Trustworthy* DIY @Home Advice

*upon subject to peer review

As a lover of machines, I decided to make a thread dedicated the the younger and middle aged men and woman and others who hate making repair calls for shit anyone with the right tools and working limbs can accomplish on a low budget.

Any home job that you might consider calling an “expert” for but probably don’t need to qualifies. And any advice offered is open to ridicule and correction by people that know.

We have a lot of handy types on BS (Sub is a pro wood cutter, Joe fabs his own cones, e.g.), so I think this might be a good use of thread.


I’ll start with toilet maintenance, a favorite. Everyone loves a working toilet; no one wants a broken one.

But how about a poorly or subnominally flushing John?

AFAIK two things generally determine flush success: water pressure vs air pressure.

And two devices determine these pressures: the flush valve and the flanged wax seal.

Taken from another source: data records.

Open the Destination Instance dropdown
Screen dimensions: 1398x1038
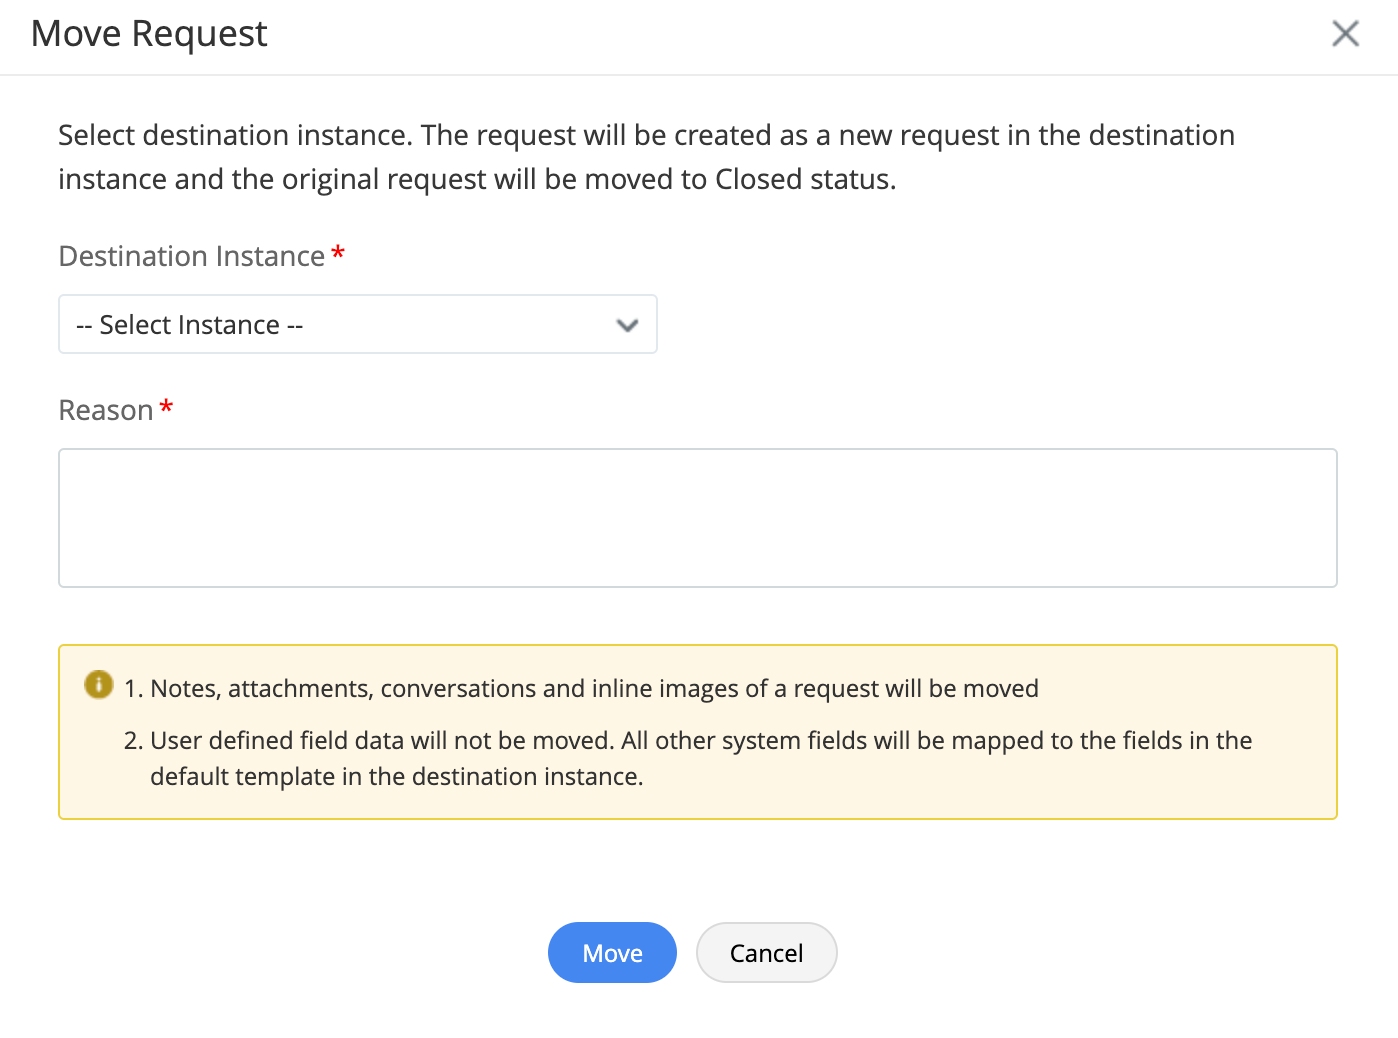[x=357, y=324]
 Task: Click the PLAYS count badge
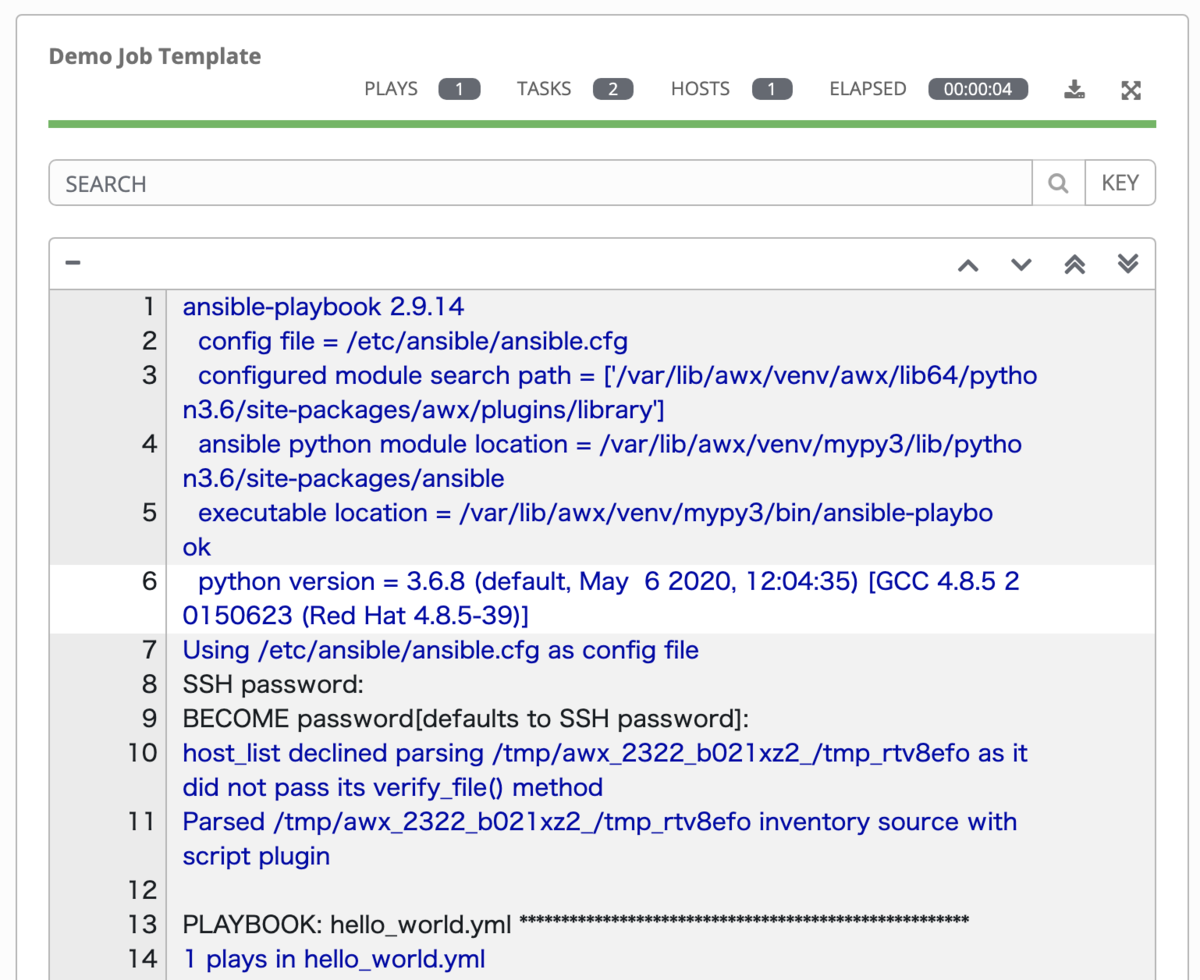tap(459, 89)
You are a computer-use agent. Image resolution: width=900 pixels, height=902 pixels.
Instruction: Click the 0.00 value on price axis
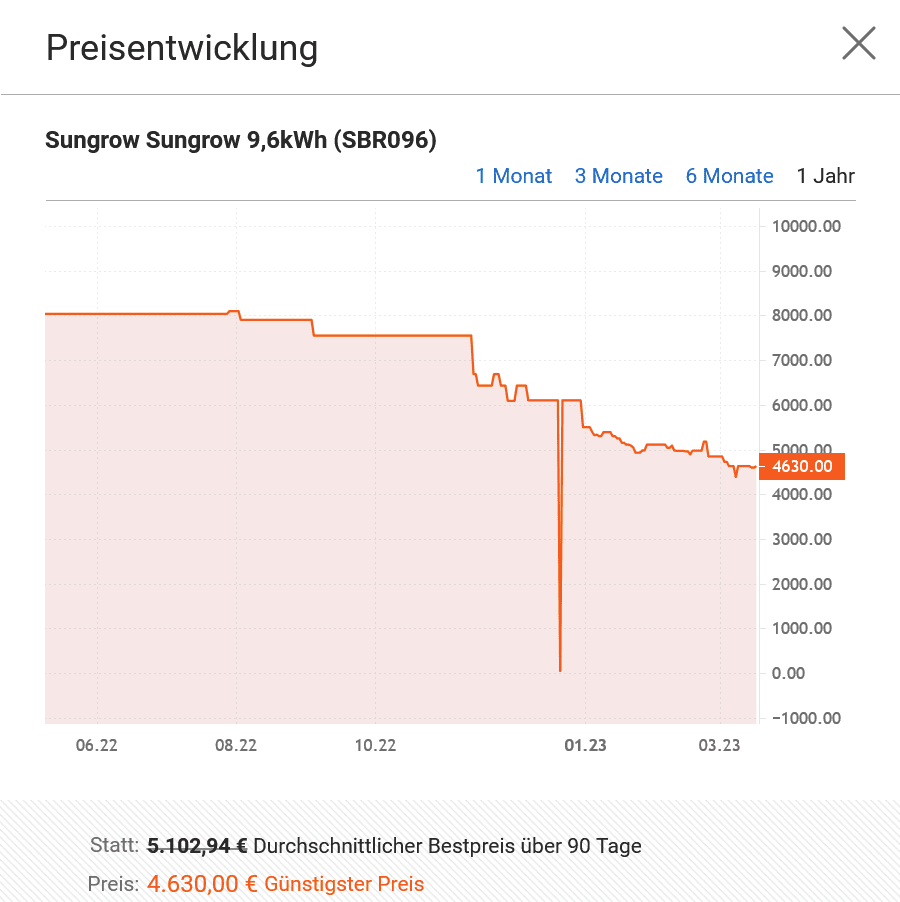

The flush valve determines how much water rushes into the bowl, and the seal prevents air pressure from the base from working against it.

A toilet that requires a longer push on the handle typically means 1) less water flow rate through the flush valve ($10-$20) and/or 2) a compromised seal ($5-$10). These longer flushes represent a waste of water and thus $, on top of just being annoying.

So if your flushes suck, take the time to turn off the water return, empty the bowl and tank, remove the toilet from the flanges (cutting if necessary: urine residue tends to corrode these), and replace the old broke wax ring with new seal (replacing flanges if necessary, often included with seal).

The flush valve is equally user-serviceable. Adjust the length of chain to make sure the handle is fully opening the valve. Otherwise it will trickle in slower requiring a pressure buildup before it goes woosh. And if the seal is also compromised you’ll waste even more water as the water pressure competes with air in the piping as well as seeping in at the base

Use this time to disinfect the underside floor: one of the most common causes of smelly bathroom is the floor under the toilet, especially with a wax seal compromised. New seal and disinfected floor and you will notice the difference overnight.

Potential cost saving: $200-$400.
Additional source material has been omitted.